TASK REQUIREMENTS:
Could you write out the lines of the items below, starting at the line that contains "You are a GUI" and ending at the last line of the items, with both ends included? Please leave the pictures out of your answer.

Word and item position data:
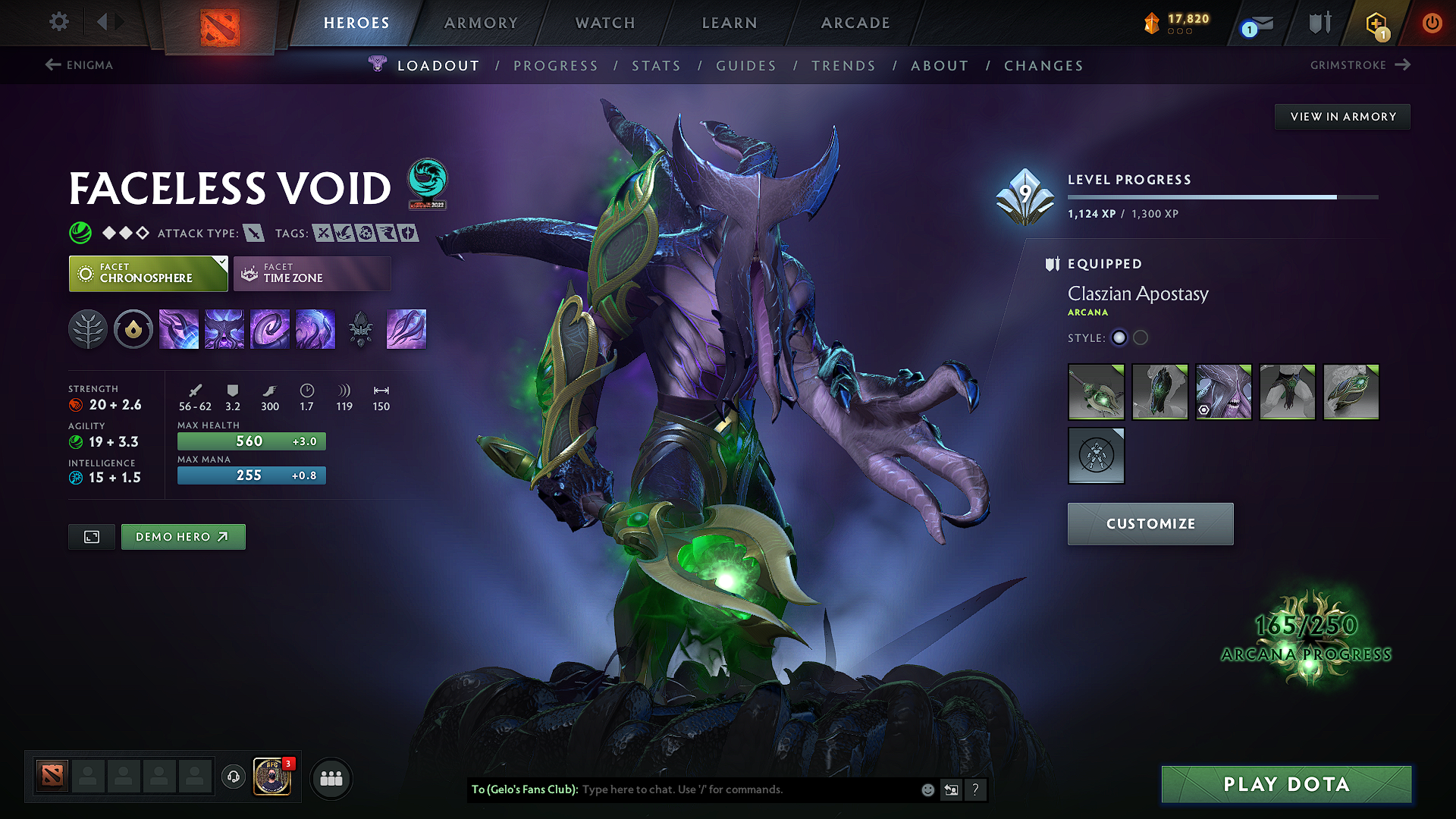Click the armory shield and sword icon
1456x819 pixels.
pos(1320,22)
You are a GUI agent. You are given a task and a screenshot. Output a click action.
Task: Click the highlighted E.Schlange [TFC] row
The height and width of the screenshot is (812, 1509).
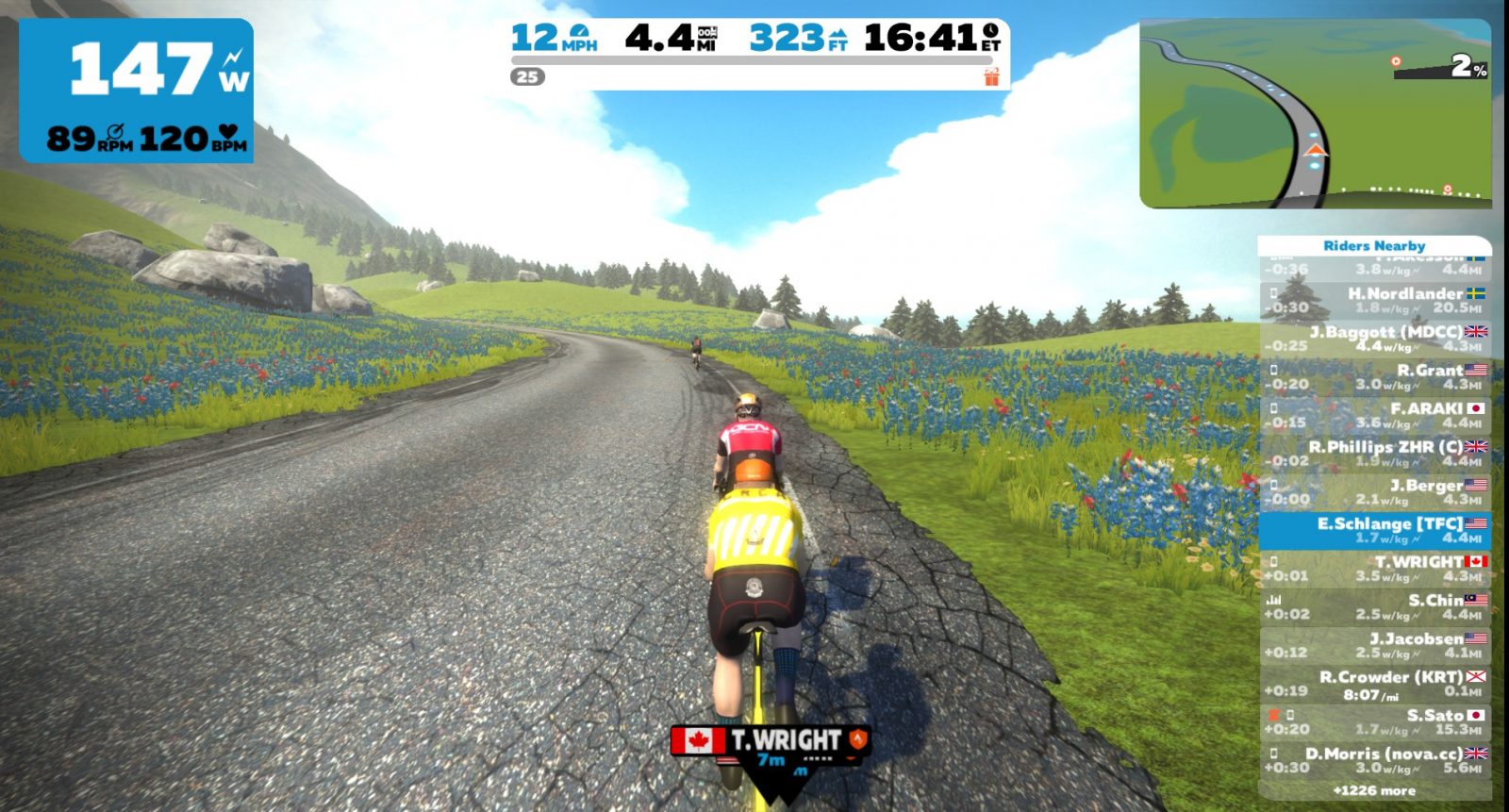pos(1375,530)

SOLUTION TO THIS EXERCISE:
You are a GUI agent. You are given a task and a screenshot. Output a click action.
Task: Click the highlighted E.Schlange [TFC] row
The height and width of the screenshot is (812, 1509).
pos(1375,530)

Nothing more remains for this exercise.